Careers Scotland's approach to guidance model
The Approach to Guidance Model is the framework adopted by Careers Scotland to inform its guidance practice. It has been designed to enable Career Advisers and their clients to identify and resolve actual career planning needs. There are three phases:
Phase 1
Due to the diagnostic nature of this model, there is considerable emphasis on achieving the necessary preconditions for guidance to take place. The Adviser has to establish:
- Effective communication
- Negotiate an agreed way of working together
- Agree the purpose of the interview.
Phase 2
Here, the Career Adviser explores how the client is career planning, establishing the quality of the client’s career planning and identifying issues that affect the client’s capacity to make and implement well-informed and realistic decisions. To arrive at these insights, the Adviser uses a diagnostic tool, the Career Planning Continuum.
Phase 3
In this phase, the Adviser and client identify the range of means available for addressing their needs, taking into account the preferred learning style and level of support required. Certain needs may be addressed within the interview, for example, the need for reassurance, challenging certain assumptions, providing a method for making decisions.

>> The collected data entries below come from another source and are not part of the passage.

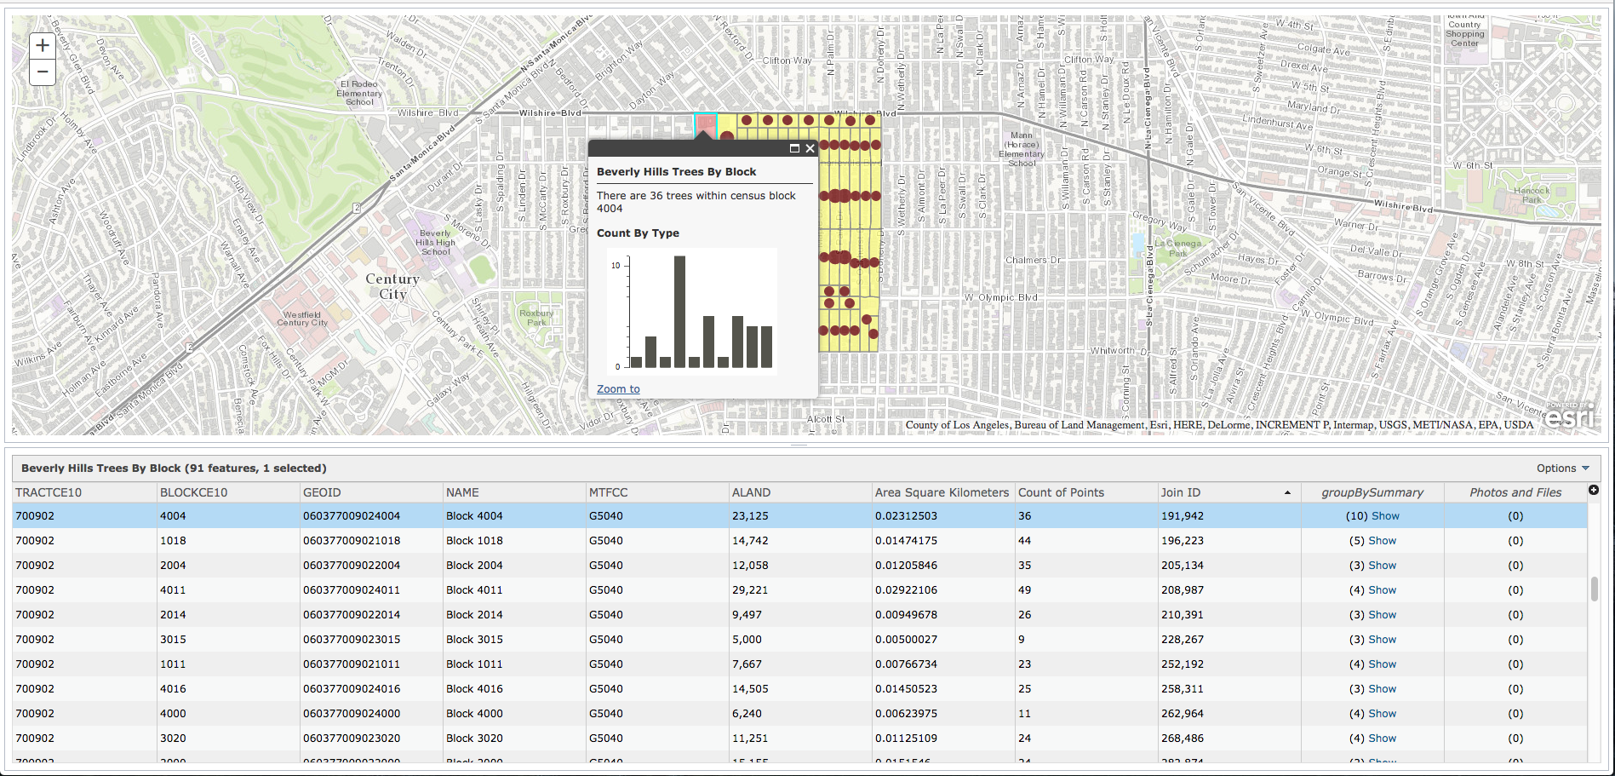This screenshot has height=776, width=1615.
Task: Click the Esri logo on the map
Action: pyautogui.click(x=1569, y=417)
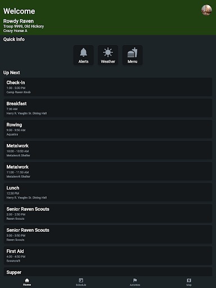Switch to the Schedule tab

(x=81, y=282)
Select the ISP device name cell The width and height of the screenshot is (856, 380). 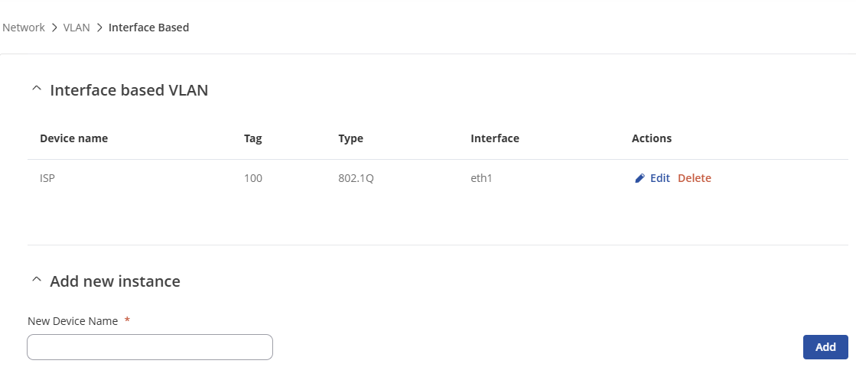[x=47, y=178]
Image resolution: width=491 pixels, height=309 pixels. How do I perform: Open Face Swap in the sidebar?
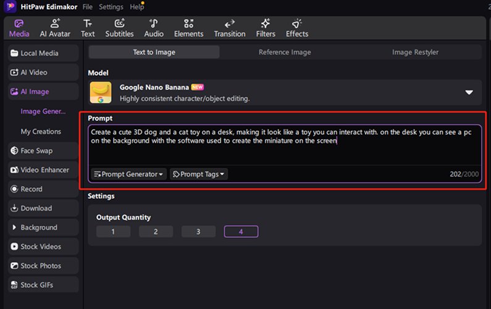click(43, 151)
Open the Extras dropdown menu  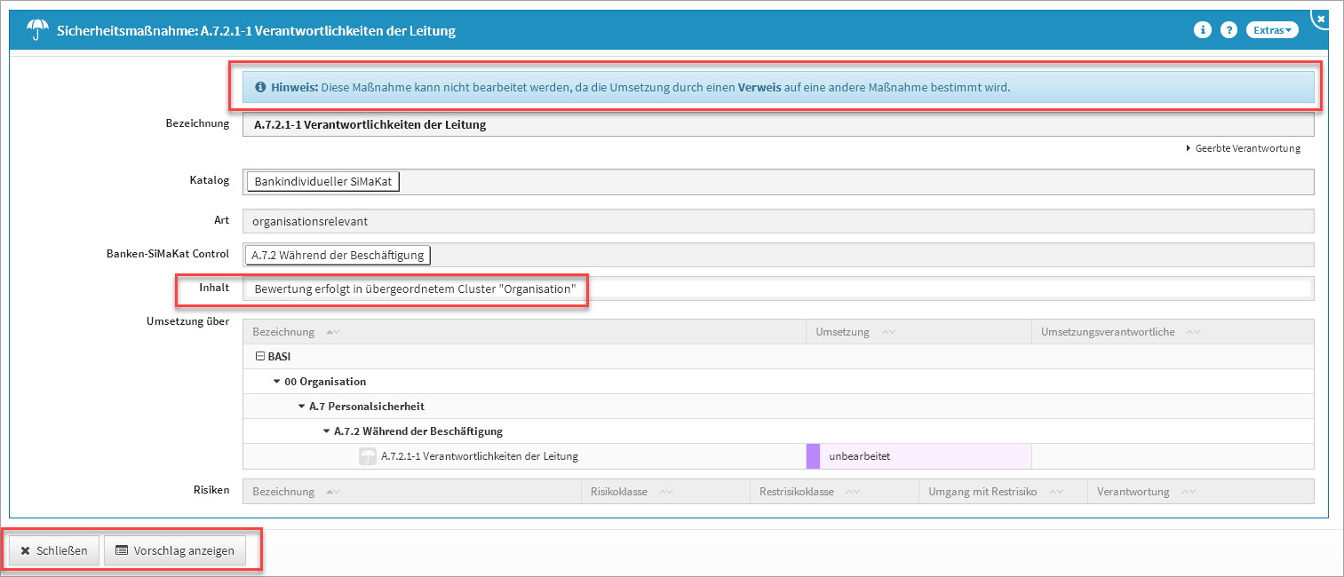1272,30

Those needs that cannot be immediately met are recorded in an action plan along with the means of addressing these. Any referral or advocacy should be agreed and supported where necessary.

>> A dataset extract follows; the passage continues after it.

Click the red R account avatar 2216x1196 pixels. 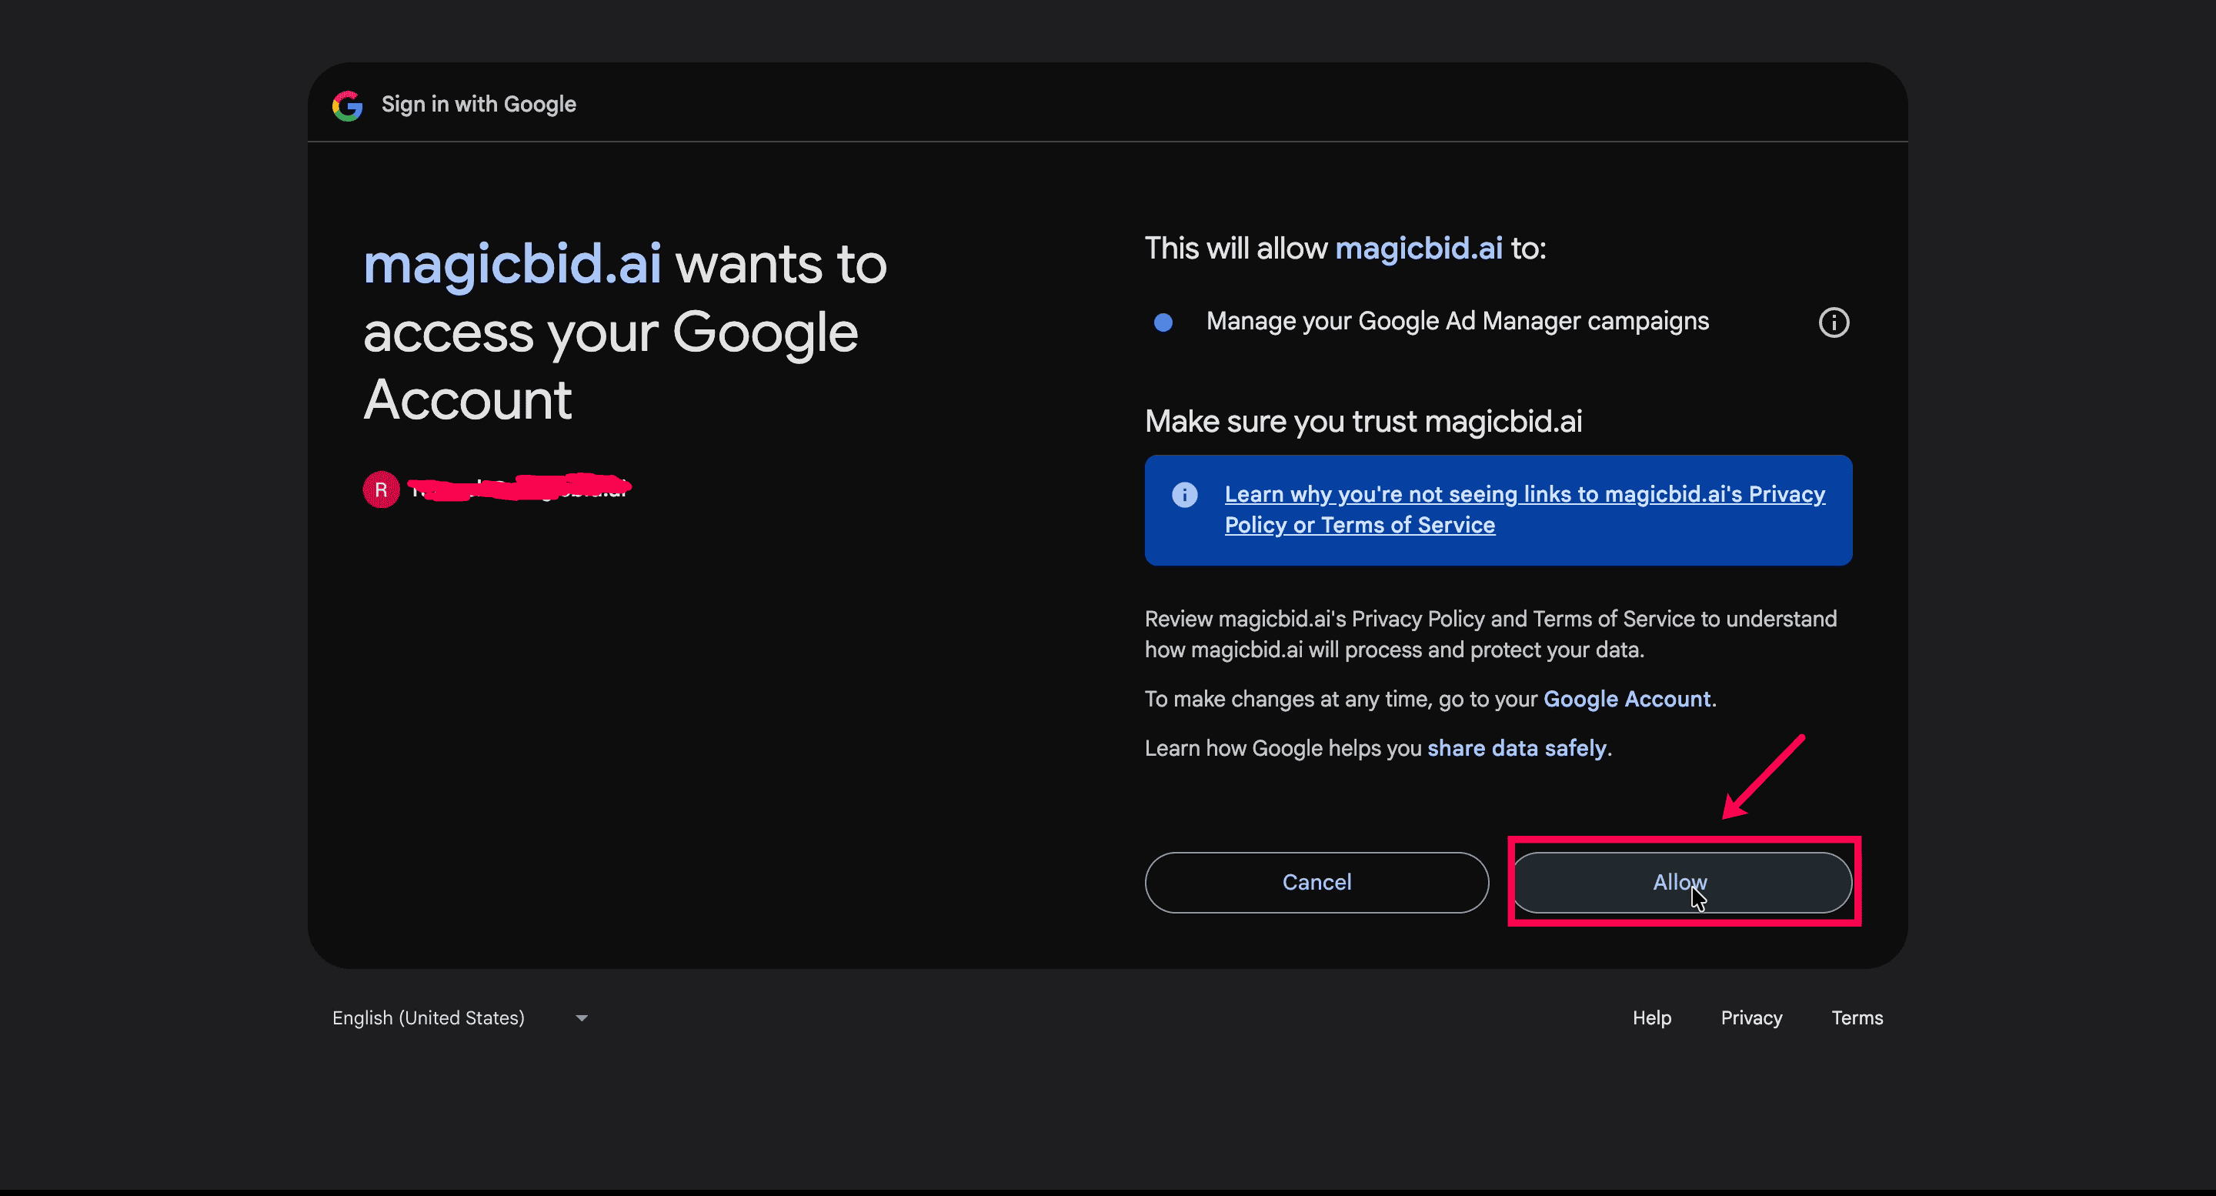[381, 490]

Approach to Guidance Model (adopted by Careers Scotland)
- Task:
- Negotiate with client an agreed way of working together and agree the purpose of the career guidance interview
- Process:
- Appraise the client’s career planning needs and agree action to meet these needs by checking levels of engagement and exploring their planning method
- Outcomes:
- Assist client to make well informed realistic career decision
- Interview Techniques:
- Use of counselling skills to provide reassurance but also challenging skills to question certain assumptions
- LMI:
- Essential to challenge stereotypes and assumptions; stimulate career exploration and develop career planning skills
Career Planning Continuum
The Career Planning Continuum (CPC), originally developed by Nottingham Trent University, sits within the diagnosis stage of the Approach to Guidance model. It is a diagnostic tool which acts to explore and help diagnose actual career planning needs.
<--- Stages 1-3 relate to making decisions --->
<--- Stages 4-8 relate to implementing decisions --->
The Approach to Guidance model is, therefore, based on the notion that this is the way people should career plan, not the way people do plan as described in the different occupational choice theories. Clients are helped to become aware of their actual career planning needs and are supported to resolve these needs.
LMI can be used at all stages of the CPC but the three most significant stages within the model are:
- Self Awareness
- Opportunity Awareness
- Taking stock/coping with change
Careers Scotland’s Career Planning Journey
The Career Planning Journey is a simplified version of the Career Planning Continuum which Careers Scotland has developed to explain the concept of career planning to clients. It shows in a simplified way how planning a career involves a number of stages – a total of six.
It was developed through working groups and focus groups with the whole range of client groups, including school pupils, post school, More Choices More Chances clients and employed and unemployed adults.
Careers Advisers use the Career Planning Journey with clients in one to one guidance interviews: it is used in all appropriate Careers Scotland literature and underscores learning in Careers Scotland products such as Activate, Career Box and Positive Steps.